SOURCE EXTRACT:
◆ ◆ ◆ ◆ ◆
With its rigorous and prolonged period of demands, mothering taxes the body, mind, and soul in a manner similar to a grueling meditation regimen. On a spiritual retreat, participants often awaken in the early hours of the morning to meditate, placing the body in a zone of discomfort designed to clarify the spirit. Mothering does the same. The children you tend will assist you in meeting your shadow and finding the obstacles that limit your spiritual growth.
In this process of transformation, the intensity of mothering reveals a woman’s roughest edges. I thought of myself as a composed and compassionate person until I became a mother. Then I realized that my thoughtful demeanor actually arose from my ability to control many aspects of my life. Similar to the spiritual seekers who live a comfortable life but then are surprised by the difficult feelings they encounter on a spiritual retreat, I came face to face with my own internal hungers. By entering the often nonlinear path of mothering, where my time was organized by the home-based needs of my infant, I had no choice but to face the stored energies and dormant needs of my spirit, which I had previously managed to ignore.
In mothering from the center, we can also encounter a more authentic self. Living and growing with children, who live entirely in the present moment, fosters authenticity. Tending children, your world slows just enough to invite a return to the core, which allows for more authentic ways of being. Be willing to meet the places where your spirit has gone hungry, and tend yourself as well. Mothering from this central place—from where your children arise—takes you to the heart of what matters and reconnects you with the essence of life.
What mystery does mothering invite you toward?
How are you challenged and blessed by the spiritual journey of mothering?
How can you embrace a particular challenge to receive the blessing?
◆ ◆ ◆ ◆ ◆
INFORMATION GIVEN:
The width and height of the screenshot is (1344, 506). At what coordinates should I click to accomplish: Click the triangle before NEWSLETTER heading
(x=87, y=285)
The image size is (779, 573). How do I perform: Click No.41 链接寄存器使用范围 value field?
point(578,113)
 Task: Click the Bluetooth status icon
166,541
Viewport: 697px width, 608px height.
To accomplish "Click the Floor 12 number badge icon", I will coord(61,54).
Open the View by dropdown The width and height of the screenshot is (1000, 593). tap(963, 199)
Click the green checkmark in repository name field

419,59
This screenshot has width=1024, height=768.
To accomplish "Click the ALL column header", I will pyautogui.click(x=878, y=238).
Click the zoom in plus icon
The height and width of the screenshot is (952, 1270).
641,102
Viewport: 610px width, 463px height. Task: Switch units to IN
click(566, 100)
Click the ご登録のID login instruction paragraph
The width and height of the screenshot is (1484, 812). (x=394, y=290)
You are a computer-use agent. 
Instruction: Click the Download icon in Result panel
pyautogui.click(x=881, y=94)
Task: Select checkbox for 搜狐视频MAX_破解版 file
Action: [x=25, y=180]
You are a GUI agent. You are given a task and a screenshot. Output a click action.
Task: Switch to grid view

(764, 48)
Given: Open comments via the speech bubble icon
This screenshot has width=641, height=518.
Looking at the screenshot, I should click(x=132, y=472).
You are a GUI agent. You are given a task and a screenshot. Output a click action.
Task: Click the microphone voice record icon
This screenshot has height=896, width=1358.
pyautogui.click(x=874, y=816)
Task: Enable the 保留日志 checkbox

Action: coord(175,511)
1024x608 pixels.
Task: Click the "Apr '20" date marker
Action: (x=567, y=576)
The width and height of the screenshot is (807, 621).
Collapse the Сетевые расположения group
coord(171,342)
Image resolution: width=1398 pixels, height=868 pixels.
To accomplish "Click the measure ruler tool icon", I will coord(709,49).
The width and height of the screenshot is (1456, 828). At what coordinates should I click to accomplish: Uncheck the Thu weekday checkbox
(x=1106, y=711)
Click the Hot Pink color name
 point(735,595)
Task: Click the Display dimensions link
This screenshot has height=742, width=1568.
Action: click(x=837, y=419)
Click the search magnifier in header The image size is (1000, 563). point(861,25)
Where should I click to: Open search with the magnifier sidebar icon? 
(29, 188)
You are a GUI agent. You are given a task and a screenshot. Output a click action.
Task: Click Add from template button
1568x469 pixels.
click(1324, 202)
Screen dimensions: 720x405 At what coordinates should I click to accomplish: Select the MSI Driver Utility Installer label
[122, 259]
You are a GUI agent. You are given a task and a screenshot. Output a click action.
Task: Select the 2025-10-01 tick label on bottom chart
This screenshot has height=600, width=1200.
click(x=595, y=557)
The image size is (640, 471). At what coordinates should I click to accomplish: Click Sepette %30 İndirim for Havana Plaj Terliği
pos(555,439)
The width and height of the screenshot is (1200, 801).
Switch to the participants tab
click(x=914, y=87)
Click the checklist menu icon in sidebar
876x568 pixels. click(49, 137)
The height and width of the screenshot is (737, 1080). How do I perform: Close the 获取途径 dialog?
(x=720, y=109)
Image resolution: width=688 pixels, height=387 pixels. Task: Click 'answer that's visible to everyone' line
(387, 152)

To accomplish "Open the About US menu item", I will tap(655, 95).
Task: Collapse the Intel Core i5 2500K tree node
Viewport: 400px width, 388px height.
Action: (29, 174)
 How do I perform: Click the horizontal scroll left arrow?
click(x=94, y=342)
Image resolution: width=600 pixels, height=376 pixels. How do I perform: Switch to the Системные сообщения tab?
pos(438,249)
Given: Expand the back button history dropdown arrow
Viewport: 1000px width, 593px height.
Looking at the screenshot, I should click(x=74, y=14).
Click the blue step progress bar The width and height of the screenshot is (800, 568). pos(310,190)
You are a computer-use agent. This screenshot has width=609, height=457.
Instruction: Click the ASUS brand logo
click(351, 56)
◆ ◆ ◆ ◆ ◆
REQUIRED WORK:
(a) Translate this sentence from the passage on mothering into Spanish: "Living and growing with children, who live entirely in the present moment, fosters authenticity."
(b) Reproduce the passage on mothering from "In mothering from" to "receive the blessing?".
(c) List every question the passage on mothering poses to the reader.

ANSWERS FOR EACH ITEM:
(a) Vivir y crecer con niños, que viven por completo en el momento presente, fomenta la autenticidad.

(b)
In mothering from the center, we can also encounter a more authentic self. Living and growing with children, who live entirely in the present moment, fosters authenticity. Tending children, your world slows just enough to invite a return to the core, which allows for more authentic ways of being. Be willing to meet the places where your spirit has gone hungry, and tend yourself as well. Mothering from this central place—from where your children arise—takes you to the heart of what matters and reconnects you with the essence of life.
What mystery does mothering invite you toward?
How are you challenged and blessed by the spiritual journey of mothering?
How can you embrace a particular challenge to receive the blessing?

(c)
What mystery does mothering invite you toward?
How are you challenged and blessed by the spiritual journey of mothering?
How can you embrace a particular challenge to receive the blessing?